Life without a crowd will force other changes. Already, Corden has revised his monologue jokes so he doesn’t have to depend on audience reaction. Now, his opening routine is more conversational and less depending on stopping for an audience to punctuate it with reaction. Before leaving the studio, Samantha Bee did one “Full Frontal” broadcast to a smattering of producers and staff in the seats, says Camillo. She expects that when the show returns, that will happen again. The arrangement had some benefits.
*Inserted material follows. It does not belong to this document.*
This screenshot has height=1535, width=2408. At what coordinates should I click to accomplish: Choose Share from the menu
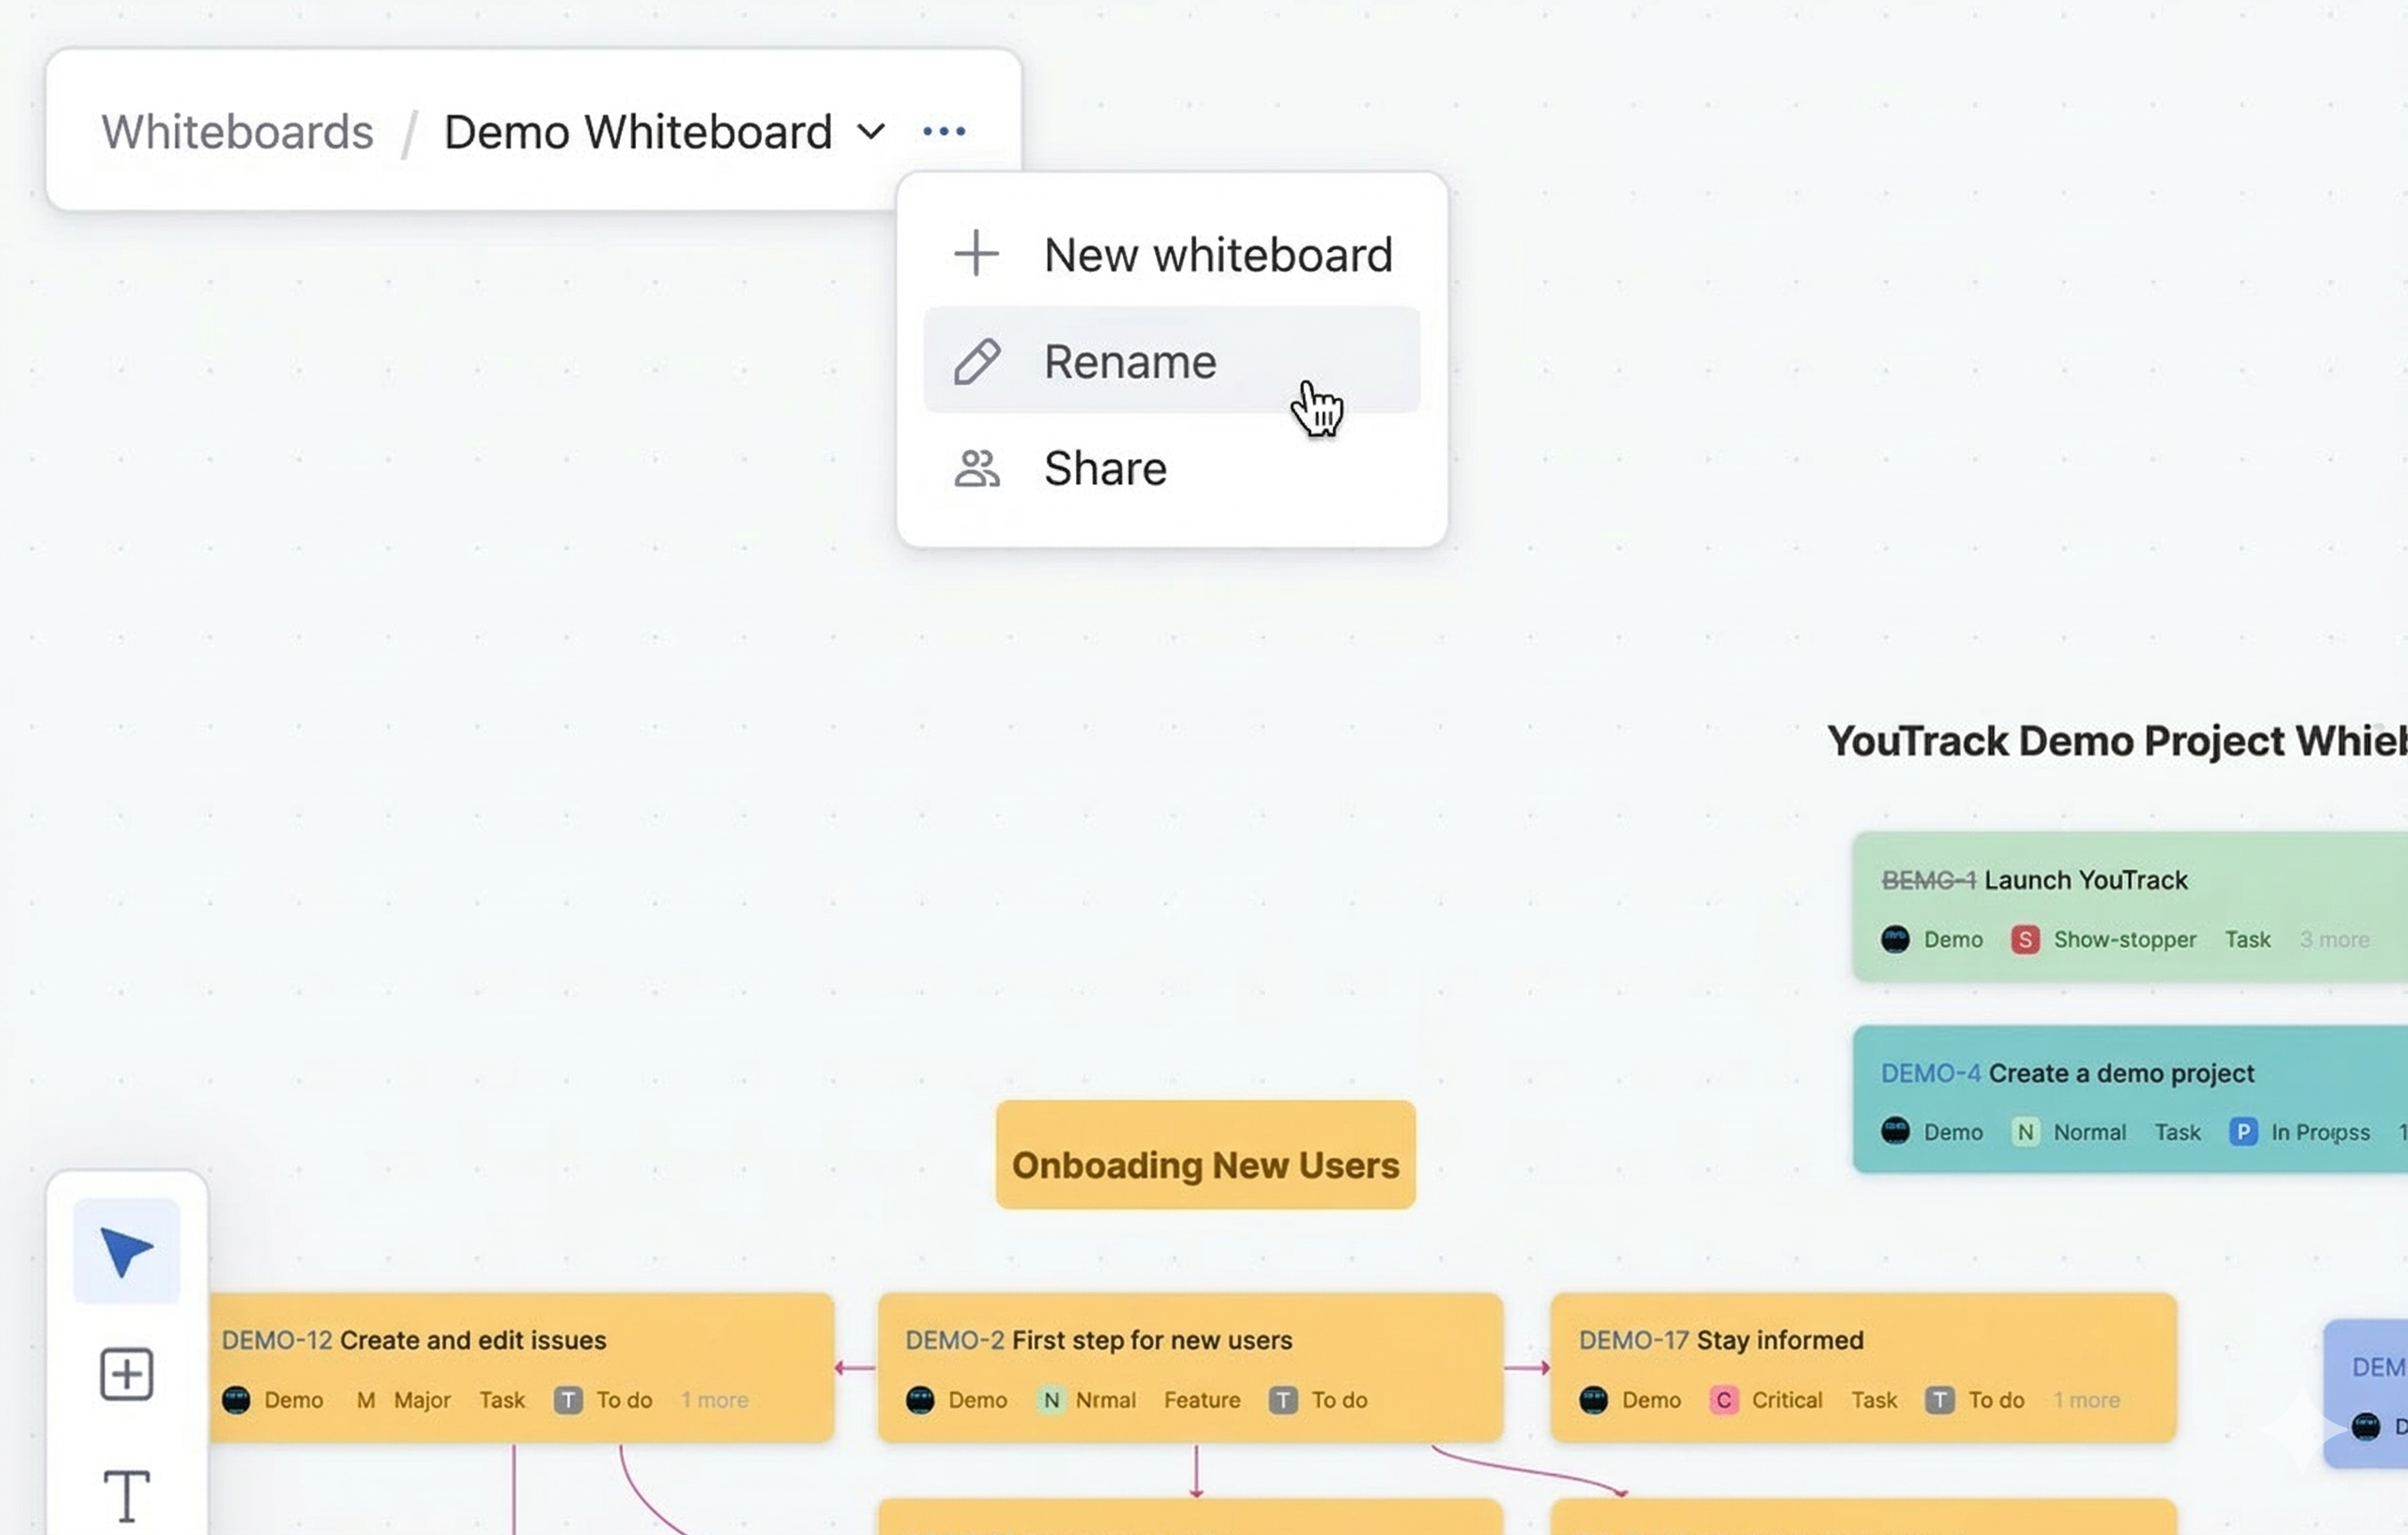click(x=1105, y=468)
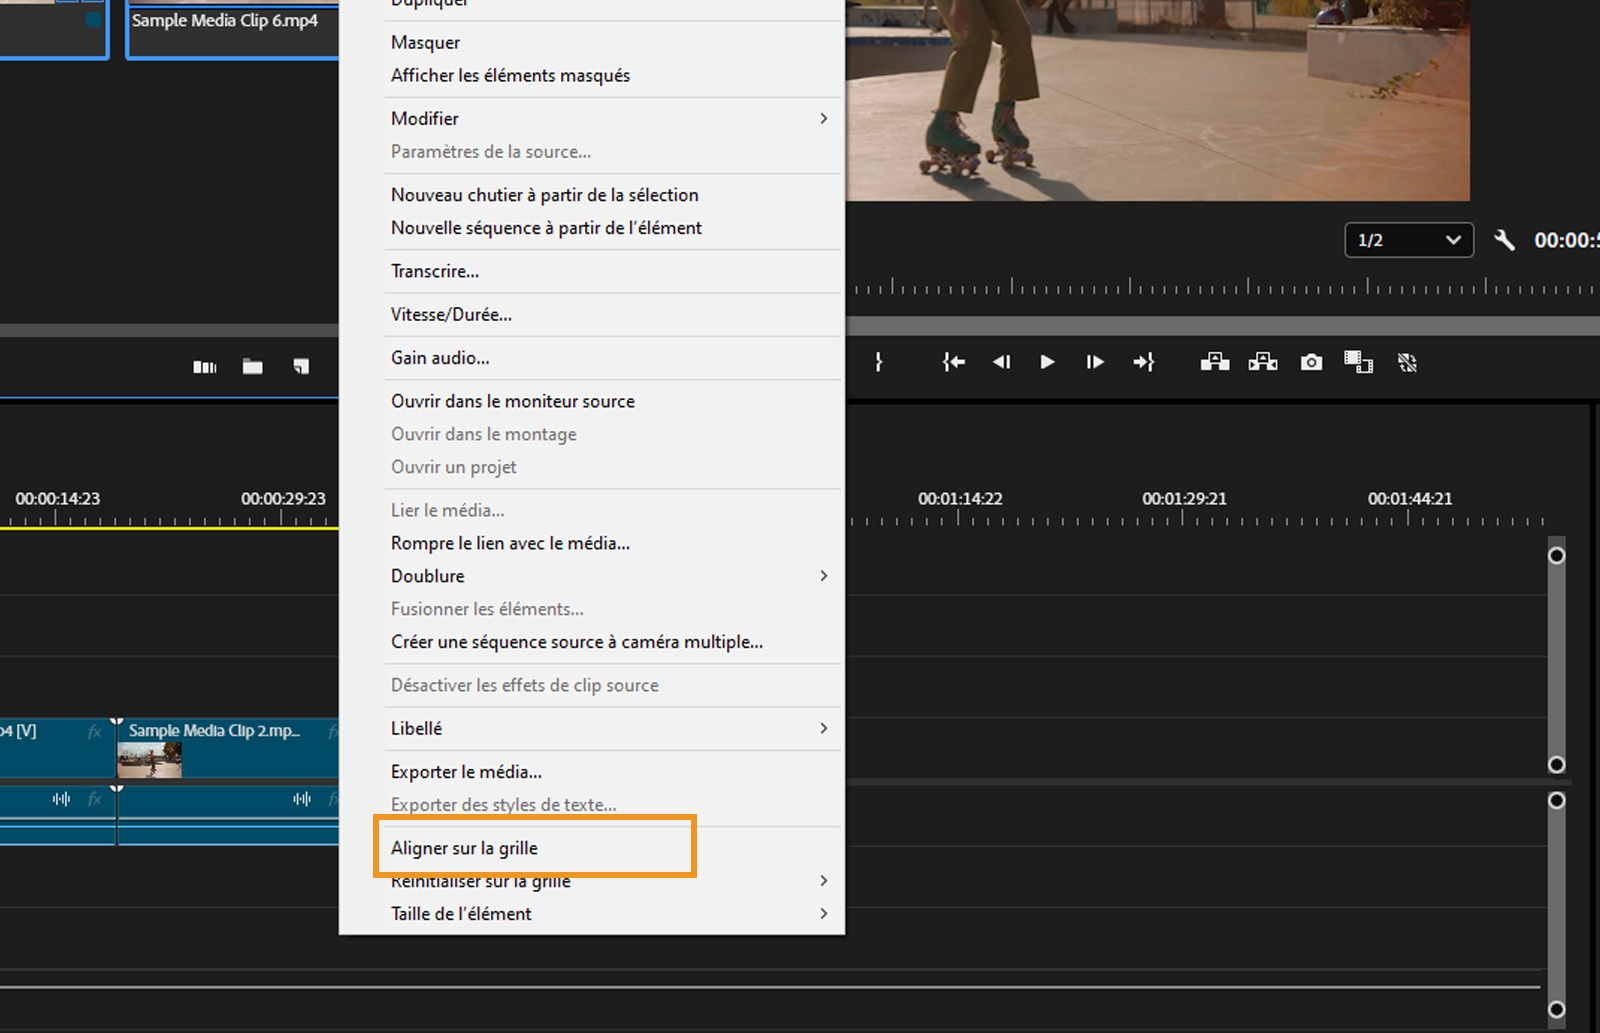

During that taping, Bee agreed to let writers insert jokes that she had not seen in her segments, leading her to crack up on camera and create a looser vibe. “She went for it,” Camillo says. “What we realized is that when you lose that audience energy, you have to replace it.”

Now, all the shows must keep the jokes coming with an eye toward the new logistics. Rob Crabbe, co-executive producer of Corden’s “Late Late Show,” sees a day when “pods” of staff can work certain days on set and other days at home. “It would be nice to get back into some sort of studio, just to make the shows easier to create,” he says, but adds, “I don’t think we are going to see audiences for a while.” Three of NBC’s late-night programs, “Tonight,” “Late Night” and “Saturday Night Live,” have studios at its 30 Rockefeller Plaza headquarters, which is filled with other companies, tourists — and challenges.

At “Real Time,” Griffiths expects to navigate through “layers” of procedures and believes the show may even be assigned a “coronavirus enforcer” to maintain best practices. Getting back onstage will help, she believes. A live broadcast would have “that exciting tension” that cannot be replaced. “New Rules” has long been one of the show’s signature segments. Now, for all of late night, new rules are a way of life.